Cafe Dori | Dhan Mill, Chhatarpur

Started by the same brain team behind Nappa Dori and all living in the same open, remodeled warehouse space, this hip and popular cafe features delicious coffee and scrumptious western style dishes using more experimental, seasonal ingredients. High ceilings and bright, natural light. A super place to get some work done on your laptop!

Tip: Excellent gluten free food is available here.



Image Cafe Dori Facebook



Coffee Bond | Greater Kailash Part 1

Our neighborhood favorite for grabbing a quick cup, that offers various techie methods for brewing a nutty and flavorful arabica bean. The bright, millennial space is set on the second floor of a building on the southwest corner of M-Block market. Your visit may be limited by how long you can manage to sit in the uncomfortable chairs. It’s sister over in the Uday Park neighborhood boasts a slightly more sophisticated aesthetic and is staffed by all women.

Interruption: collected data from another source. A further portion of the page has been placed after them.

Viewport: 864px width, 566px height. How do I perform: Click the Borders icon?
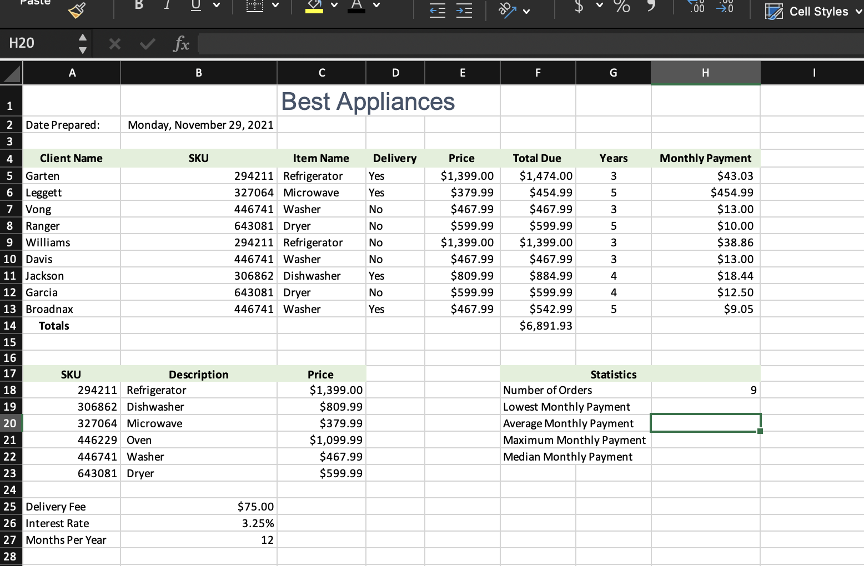pos(255,6)
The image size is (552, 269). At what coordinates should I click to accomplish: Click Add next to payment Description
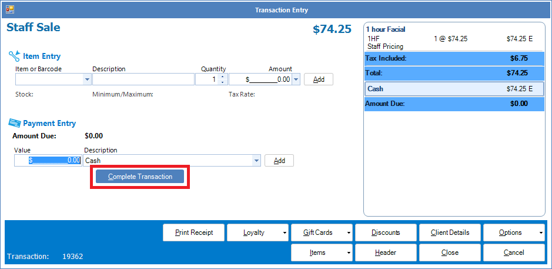279,161
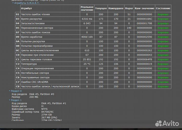
Task: Click the Порог column header
Action: point(129,8)
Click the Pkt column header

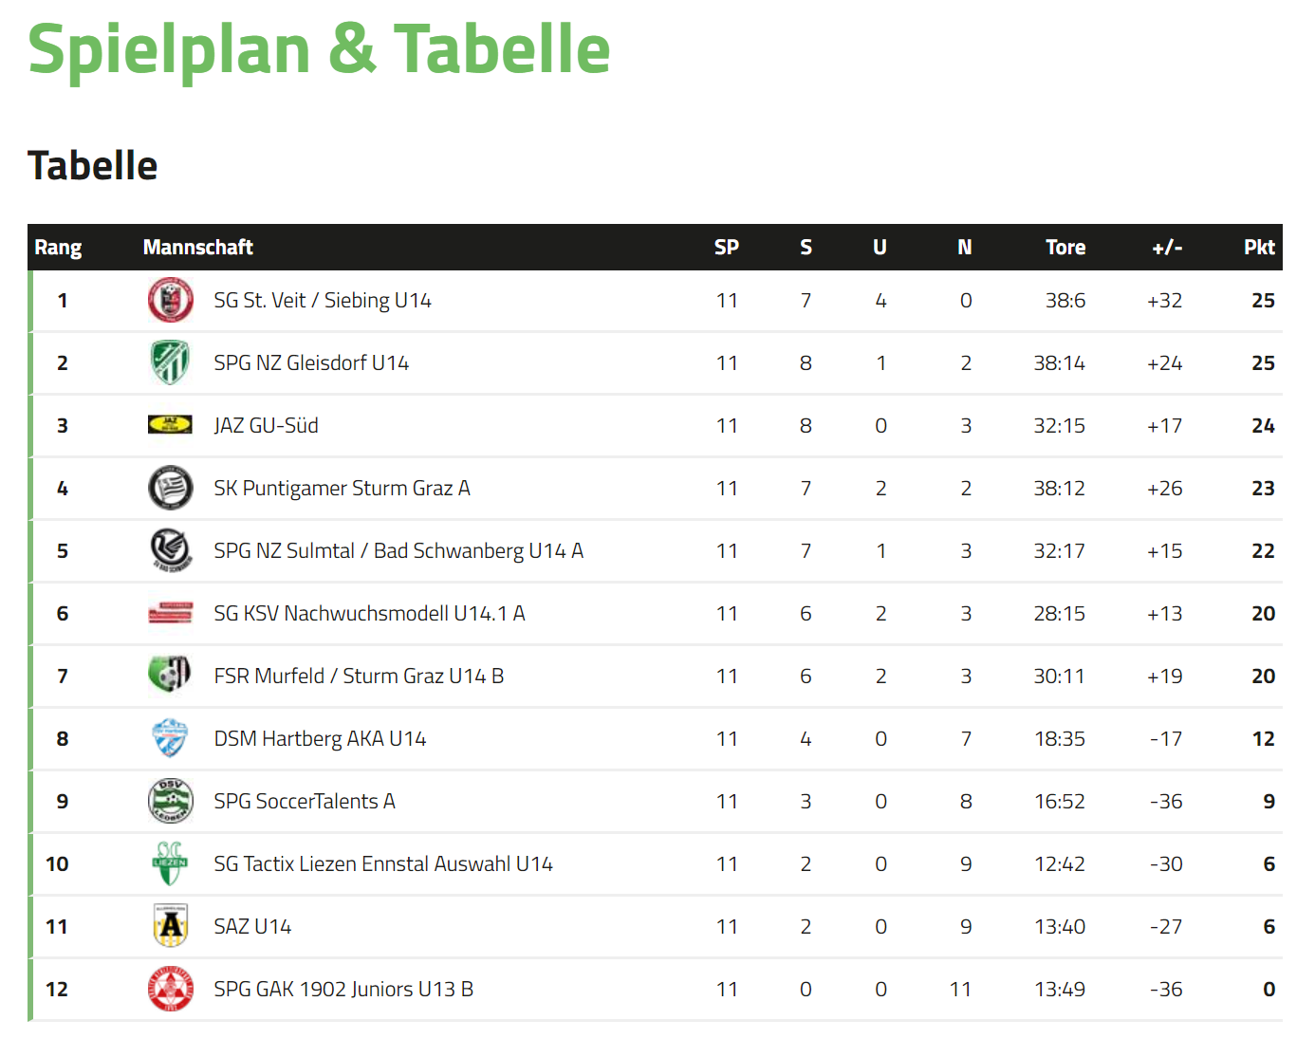[1259, 248]
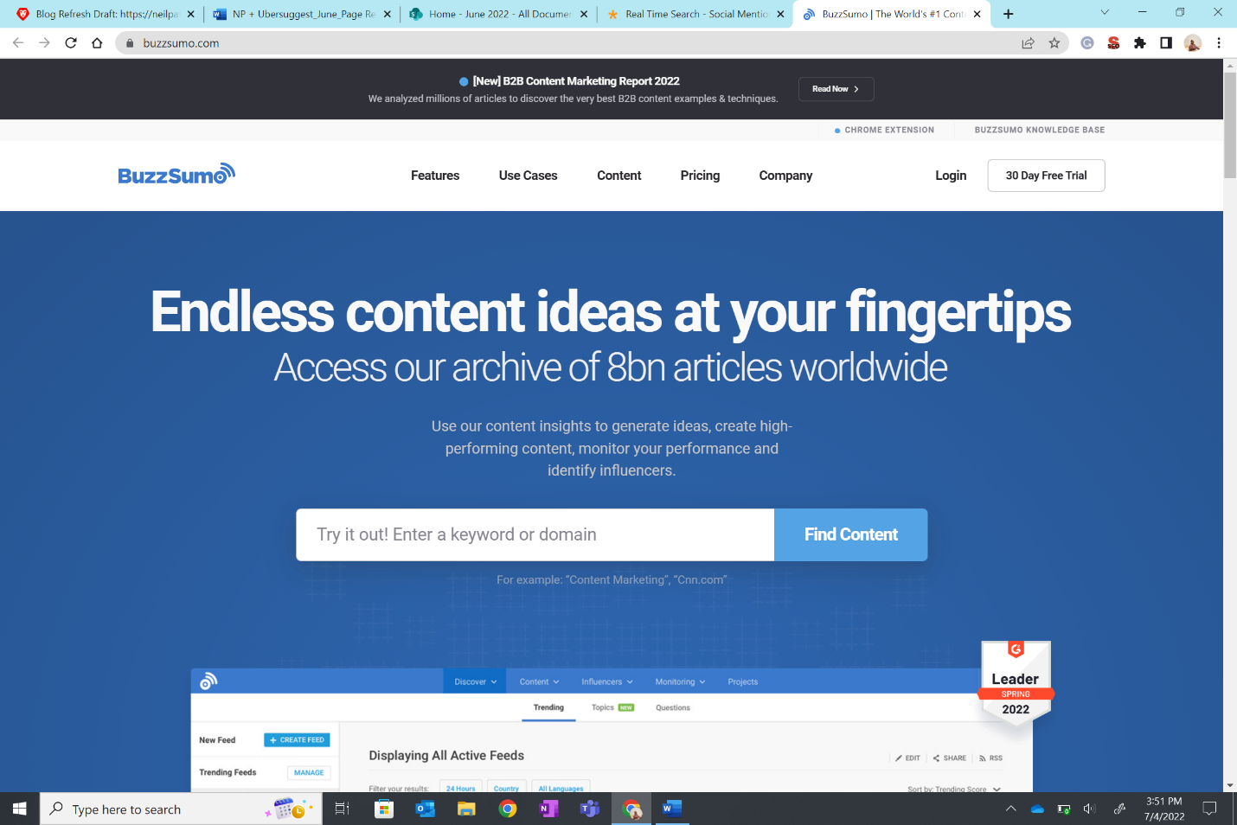
Task: Open the Pricing menu item
Action: coord(699,176)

Quick Brown Fox Coffee Roasters | Dhan Mill, Chhatarpur

If you take your craft coffee seriously, this is the place for you! One of the few independently owned coffee shops where you can get a consistent pour over or nitro cold brew - the food is as good as the coffee. Beautiful natural light and open air feel.



Image Studio LCD



Happy Hunter Tea House | Hauz Khas

A glimpse into what it looks like when India and Japan merge; an unassuming tea house opened by a Japanese-owned and -run tea export business, sourcing high quality Darjeeling tea. Low hanging ceilings and chock full of tea wares; this place is quirky and full of character, and a welcome corner of serenity in the bustling city.

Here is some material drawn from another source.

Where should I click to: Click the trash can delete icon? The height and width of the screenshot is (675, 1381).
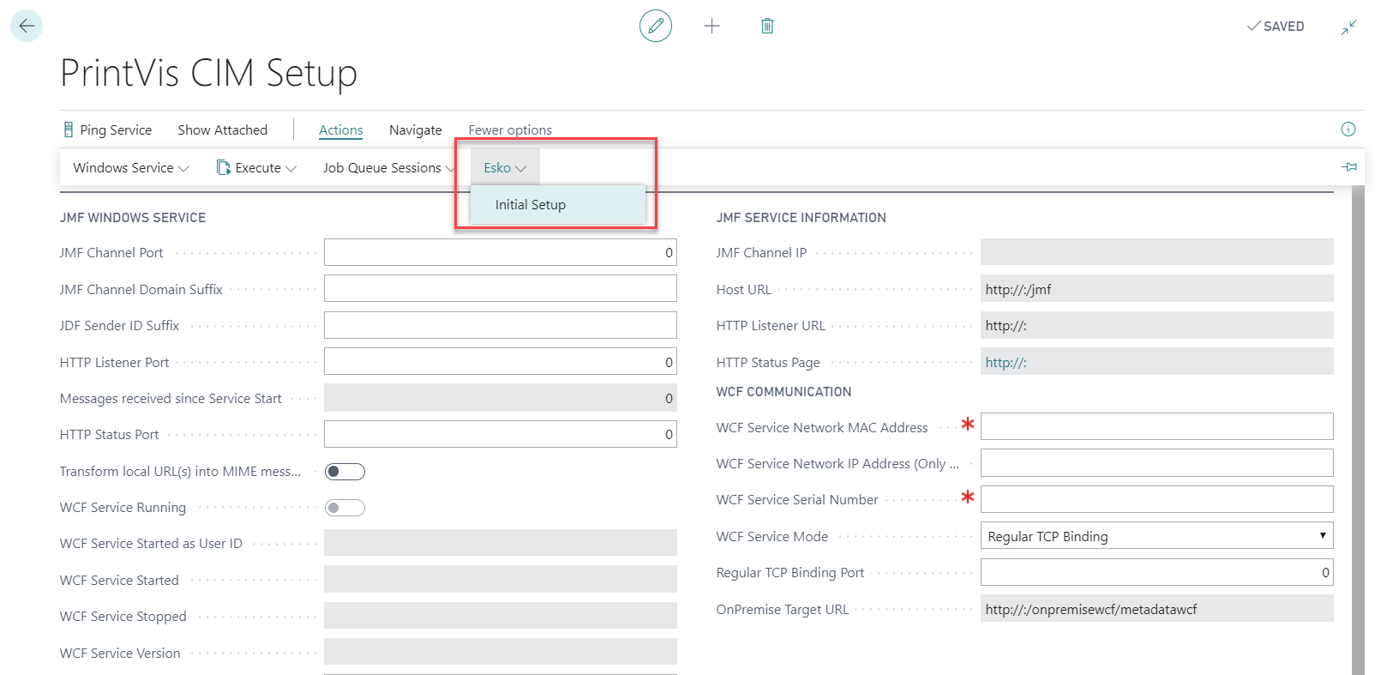coord(767,26)
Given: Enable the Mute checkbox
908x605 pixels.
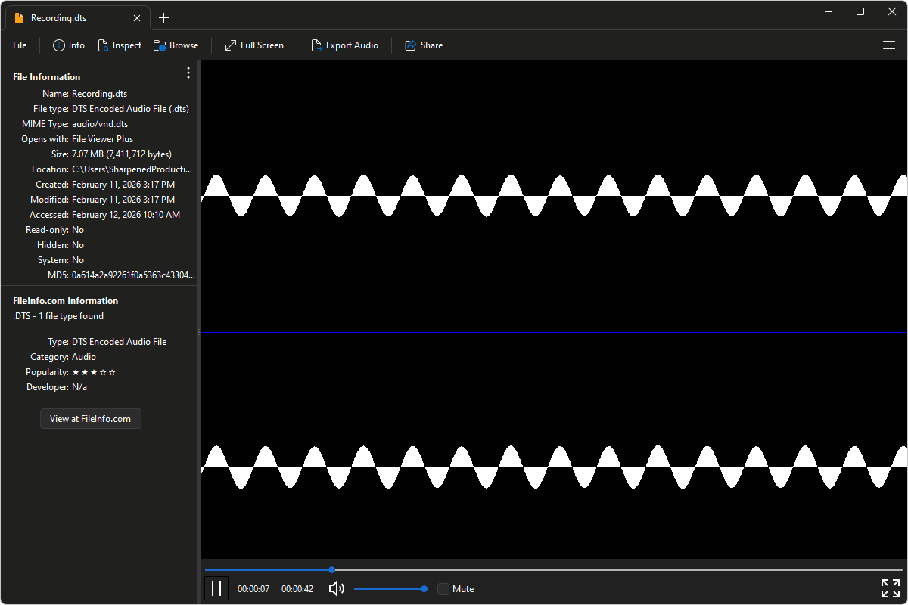Looking at the screenshot, I should pos(443,588).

Sidecar Cocktail Bar | Greater Kailash Part 2

A 1920’s speakeasy style bar serving the best liquors available and spinning up very satisfying craft cocktail, cue the myriad spinoffs of the classic Sidecar, but the Whiskey Sour is about as good as it gets.


Piano Man | Safdarjung Enclave

A gift to the musicians and music lovers of Delhi. This place is a hub for live music and cocktails set in an intimate, dimly lit space. It can get pretty packed on the weekend, when the tables are moved to open up the dancing floor!





Imperial Hotel | Janpath

The most beautiful hotel in the city will take you back half a century to a romanticized colonial age. Lovely etchings line the corridors that take you to the 1911 Bar and the beautiful garden patio where we recommend you go old-school and order a G&T.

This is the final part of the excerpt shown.